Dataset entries
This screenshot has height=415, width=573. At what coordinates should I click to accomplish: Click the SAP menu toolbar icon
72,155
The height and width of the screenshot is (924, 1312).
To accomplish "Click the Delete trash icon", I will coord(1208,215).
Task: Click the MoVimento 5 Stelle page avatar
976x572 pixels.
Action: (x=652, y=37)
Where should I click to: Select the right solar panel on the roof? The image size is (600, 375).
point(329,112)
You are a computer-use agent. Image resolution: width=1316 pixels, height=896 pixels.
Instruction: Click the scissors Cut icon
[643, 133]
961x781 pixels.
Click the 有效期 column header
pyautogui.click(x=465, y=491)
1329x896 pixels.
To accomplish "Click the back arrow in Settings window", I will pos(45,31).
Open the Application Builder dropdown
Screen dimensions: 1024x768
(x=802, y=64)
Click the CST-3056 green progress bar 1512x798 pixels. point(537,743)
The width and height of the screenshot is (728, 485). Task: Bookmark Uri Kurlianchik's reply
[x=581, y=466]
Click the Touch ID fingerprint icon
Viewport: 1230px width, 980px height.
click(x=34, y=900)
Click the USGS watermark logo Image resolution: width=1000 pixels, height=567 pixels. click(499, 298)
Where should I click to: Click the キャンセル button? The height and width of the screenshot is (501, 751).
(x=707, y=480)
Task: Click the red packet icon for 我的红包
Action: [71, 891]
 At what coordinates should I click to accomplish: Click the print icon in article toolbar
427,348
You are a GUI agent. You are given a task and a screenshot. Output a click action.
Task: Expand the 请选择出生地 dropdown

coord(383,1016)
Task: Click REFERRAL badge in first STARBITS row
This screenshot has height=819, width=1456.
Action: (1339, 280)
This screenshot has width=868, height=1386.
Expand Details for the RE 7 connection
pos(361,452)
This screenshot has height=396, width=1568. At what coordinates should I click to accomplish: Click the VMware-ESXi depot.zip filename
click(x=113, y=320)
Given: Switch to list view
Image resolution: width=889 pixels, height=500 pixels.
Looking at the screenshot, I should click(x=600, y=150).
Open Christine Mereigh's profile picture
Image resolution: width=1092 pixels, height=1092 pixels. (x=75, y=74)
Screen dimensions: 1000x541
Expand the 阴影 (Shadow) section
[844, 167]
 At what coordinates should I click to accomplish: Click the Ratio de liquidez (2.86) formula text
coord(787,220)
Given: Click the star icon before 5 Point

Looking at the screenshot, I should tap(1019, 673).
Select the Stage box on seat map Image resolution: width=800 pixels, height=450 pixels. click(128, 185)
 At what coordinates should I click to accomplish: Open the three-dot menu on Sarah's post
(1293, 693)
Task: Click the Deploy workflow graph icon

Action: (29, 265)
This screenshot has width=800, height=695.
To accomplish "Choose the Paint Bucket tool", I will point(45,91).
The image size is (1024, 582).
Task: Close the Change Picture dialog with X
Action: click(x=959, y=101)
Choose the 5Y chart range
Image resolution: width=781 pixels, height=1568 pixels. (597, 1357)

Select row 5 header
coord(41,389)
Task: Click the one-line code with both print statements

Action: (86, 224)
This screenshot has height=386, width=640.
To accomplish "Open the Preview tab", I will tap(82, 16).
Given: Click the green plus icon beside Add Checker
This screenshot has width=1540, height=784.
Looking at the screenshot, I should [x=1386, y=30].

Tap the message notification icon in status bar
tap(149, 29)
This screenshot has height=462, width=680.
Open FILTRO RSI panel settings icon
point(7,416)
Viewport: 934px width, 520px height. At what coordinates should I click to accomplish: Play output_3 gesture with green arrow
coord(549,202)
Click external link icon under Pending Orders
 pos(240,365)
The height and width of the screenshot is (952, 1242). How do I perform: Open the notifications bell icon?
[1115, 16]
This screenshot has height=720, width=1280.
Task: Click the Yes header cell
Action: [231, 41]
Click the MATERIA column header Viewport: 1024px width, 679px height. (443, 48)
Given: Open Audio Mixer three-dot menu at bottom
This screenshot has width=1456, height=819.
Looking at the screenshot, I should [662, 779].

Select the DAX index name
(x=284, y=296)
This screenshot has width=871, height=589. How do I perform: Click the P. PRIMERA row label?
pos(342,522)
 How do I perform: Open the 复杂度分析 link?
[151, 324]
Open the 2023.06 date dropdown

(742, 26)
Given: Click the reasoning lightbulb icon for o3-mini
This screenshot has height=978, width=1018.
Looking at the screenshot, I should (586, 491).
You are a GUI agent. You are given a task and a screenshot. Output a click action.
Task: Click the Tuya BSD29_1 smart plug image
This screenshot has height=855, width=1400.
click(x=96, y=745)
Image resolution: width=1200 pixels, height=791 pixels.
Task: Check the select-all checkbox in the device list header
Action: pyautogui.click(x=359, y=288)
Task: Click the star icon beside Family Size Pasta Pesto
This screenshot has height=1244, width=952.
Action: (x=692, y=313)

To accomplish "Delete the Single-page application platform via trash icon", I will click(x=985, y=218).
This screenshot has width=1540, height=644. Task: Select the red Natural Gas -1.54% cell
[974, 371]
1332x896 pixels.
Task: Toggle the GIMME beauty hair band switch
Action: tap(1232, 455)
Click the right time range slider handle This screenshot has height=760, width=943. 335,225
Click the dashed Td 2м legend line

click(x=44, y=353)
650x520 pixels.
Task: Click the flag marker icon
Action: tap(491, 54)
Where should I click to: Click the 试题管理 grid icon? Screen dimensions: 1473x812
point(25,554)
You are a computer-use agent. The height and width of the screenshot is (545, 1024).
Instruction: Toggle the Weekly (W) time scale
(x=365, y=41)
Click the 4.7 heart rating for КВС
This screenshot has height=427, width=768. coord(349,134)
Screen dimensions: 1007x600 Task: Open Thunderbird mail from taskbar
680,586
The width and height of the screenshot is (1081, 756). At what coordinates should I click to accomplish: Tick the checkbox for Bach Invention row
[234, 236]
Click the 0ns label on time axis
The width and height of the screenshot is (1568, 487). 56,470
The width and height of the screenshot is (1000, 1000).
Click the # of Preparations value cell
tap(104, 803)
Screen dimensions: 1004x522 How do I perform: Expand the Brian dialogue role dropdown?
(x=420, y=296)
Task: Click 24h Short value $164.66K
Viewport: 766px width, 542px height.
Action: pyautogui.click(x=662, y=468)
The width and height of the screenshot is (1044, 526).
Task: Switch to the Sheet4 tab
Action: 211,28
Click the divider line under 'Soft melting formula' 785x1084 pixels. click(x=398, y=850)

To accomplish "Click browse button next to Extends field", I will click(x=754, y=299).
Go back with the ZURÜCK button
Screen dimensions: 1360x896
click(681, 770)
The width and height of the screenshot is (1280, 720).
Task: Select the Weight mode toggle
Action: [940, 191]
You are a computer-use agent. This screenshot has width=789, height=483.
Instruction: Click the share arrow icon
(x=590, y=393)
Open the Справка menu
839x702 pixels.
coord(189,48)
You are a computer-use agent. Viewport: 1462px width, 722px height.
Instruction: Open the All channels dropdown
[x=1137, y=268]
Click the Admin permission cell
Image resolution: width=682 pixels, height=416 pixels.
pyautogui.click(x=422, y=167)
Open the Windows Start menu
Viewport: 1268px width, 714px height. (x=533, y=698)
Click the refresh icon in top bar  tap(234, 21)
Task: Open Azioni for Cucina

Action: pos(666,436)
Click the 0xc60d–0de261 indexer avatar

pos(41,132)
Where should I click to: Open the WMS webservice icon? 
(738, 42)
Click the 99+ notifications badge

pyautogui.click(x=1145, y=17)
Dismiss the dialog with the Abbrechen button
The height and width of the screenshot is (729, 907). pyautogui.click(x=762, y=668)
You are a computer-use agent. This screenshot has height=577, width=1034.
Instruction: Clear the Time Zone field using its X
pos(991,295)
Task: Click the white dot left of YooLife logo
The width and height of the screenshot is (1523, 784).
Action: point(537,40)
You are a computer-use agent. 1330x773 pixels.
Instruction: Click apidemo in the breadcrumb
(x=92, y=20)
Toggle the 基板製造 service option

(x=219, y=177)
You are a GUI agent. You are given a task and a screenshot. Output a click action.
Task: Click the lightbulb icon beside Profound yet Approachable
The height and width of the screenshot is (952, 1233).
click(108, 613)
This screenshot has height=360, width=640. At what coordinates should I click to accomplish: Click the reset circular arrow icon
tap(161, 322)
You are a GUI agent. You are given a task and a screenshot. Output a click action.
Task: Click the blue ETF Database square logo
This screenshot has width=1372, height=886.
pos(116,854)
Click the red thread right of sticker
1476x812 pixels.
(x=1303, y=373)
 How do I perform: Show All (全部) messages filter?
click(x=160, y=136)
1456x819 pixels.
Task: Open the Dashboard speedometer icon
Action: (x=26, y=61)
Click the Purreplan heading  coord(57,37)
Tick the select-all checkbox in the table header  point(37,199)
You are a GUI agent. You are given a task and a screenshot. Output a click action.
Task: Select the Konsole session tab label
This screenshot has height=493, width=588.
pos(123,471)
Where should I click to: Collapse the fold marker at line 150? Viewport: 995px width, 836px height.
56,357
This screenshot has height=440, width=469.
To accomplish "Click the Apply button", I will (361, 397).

▶ [PROBLEM DESCRIPTION] Exactly the lines above from the one with "Task: Click 24h Short value $164.66K" to the one with "You are a computer-use agent. Viewport: 1462px", both included, are to be quoted; leave the rest out.

▶ [SOLUTION TO THIS TASK]
Task: Click 24h Short value $164.66K
Viewport: 766px width, 542px height.
Action: pyautogui.click(x=662, y=468)
The width and height of the screenshot is (1044, 526).
Task: Switch to the Sheet4 tab
Action: 211,28
Click the divider line under 'Soft melting formula' 785x1084 pixels. click(x=398, y=850)

To accomplish "Click browse button next to Extends field", I will click(x=754, y=299).
Go back with the ZURÜCK button
Screen dimensions: 1360x896
click(681, 770)
The width and height of the screenshot is (1280, 720).
Task: Select the Weight mode toggle
Action: [940, 191]
You are a computer-use agent. This screenshot has width=789, height=483.
Instruction: Click the share arrow icon
(x=590, y=393)
Open the Справка menu
839x702 pixels.
coord(189,48)
You are a computer-use agent. Viewport: 1462px width, 722px height.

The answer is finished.